— BEGIN Document excerpt —
POJ 1236 IOI 1236 Network of School [强连通分量] [缩点]

Network of Schools
Time Limit: 1000MS Memory Limit: 10000KB 64bit IO Format: %lld & %llu

Description
A number of schools are connected to a computer network. Agreements have been developed among those schools: each school maintains a list of schools to which it distributes software (the “receiving schools”). Note that if B is in the distribution list of school A, then A does not necessarily appear in the list of school B
You are to write a program that computes the minimal number of schools that must receive a copy of the new software in order for the software to reach all schools in the network according to the agreement (Subtask A). As a further task, we want to ensure that by sending the copy of new software to an arbitrary school, this software will reach all schools in the network. To achieve this goal we may have to extend the lists of receivers by new members. Compute the minimal number of extensions that have to be made so that whatever school we send the new software to, it will reach all other schools (Subtask B). One extension means introducing one new member into the list of receivers of one school.
— END Document excerpt —
▸ Exercise requirements:
List every limit or format specification in the header of the Network of Schools problem statement, with its value.
— BEGIN Records provided —
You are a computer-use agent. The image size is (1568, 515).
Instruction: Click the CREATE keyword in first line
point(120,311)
— END Records provided —
— BEGIN Records provided —
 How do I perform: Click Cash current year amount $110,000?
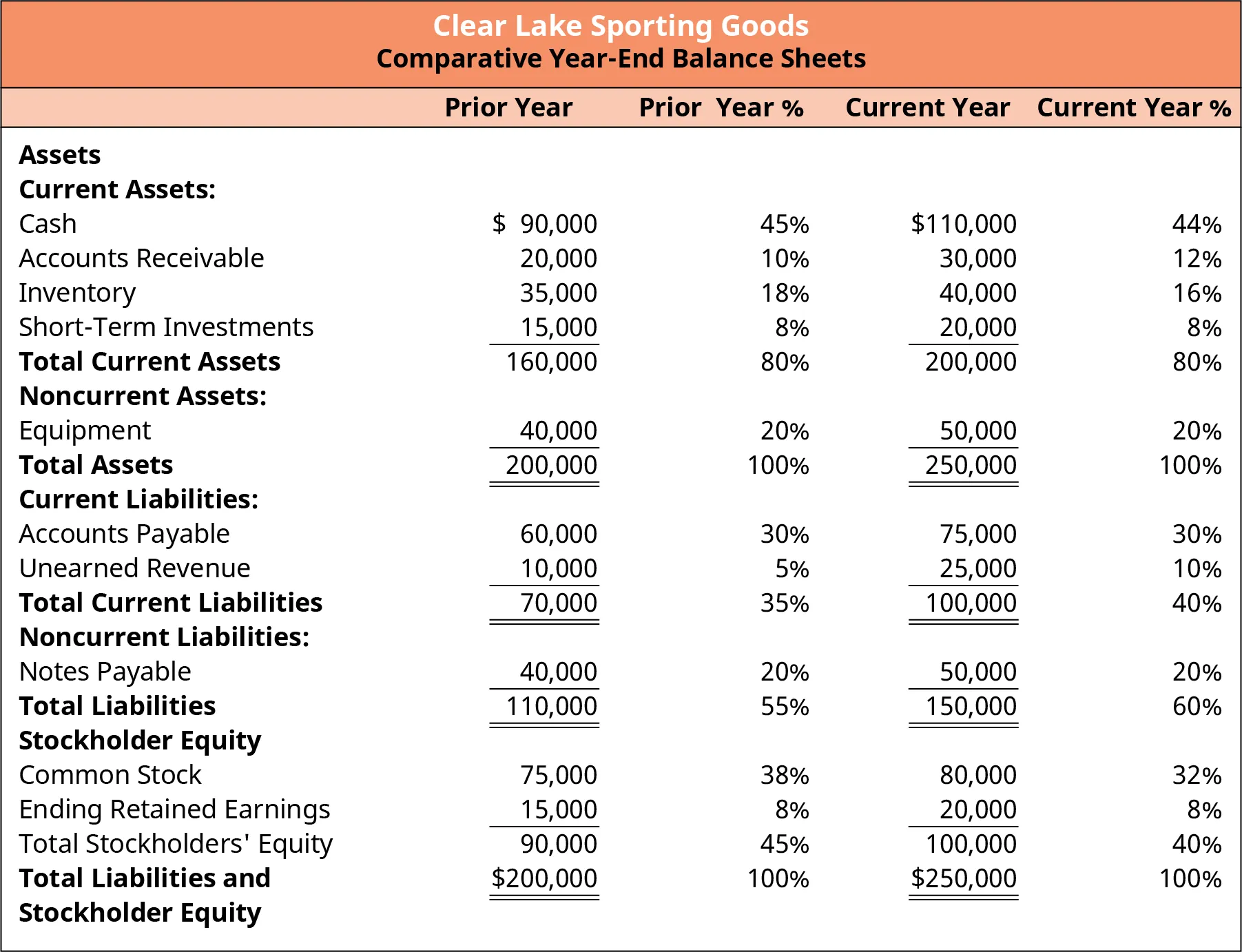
— END Records provided —
▸ Exercise result:
- Time Limit: 1000MS
- Memory Limit: 10000KB
- 64bit IO Format: %lld & %llu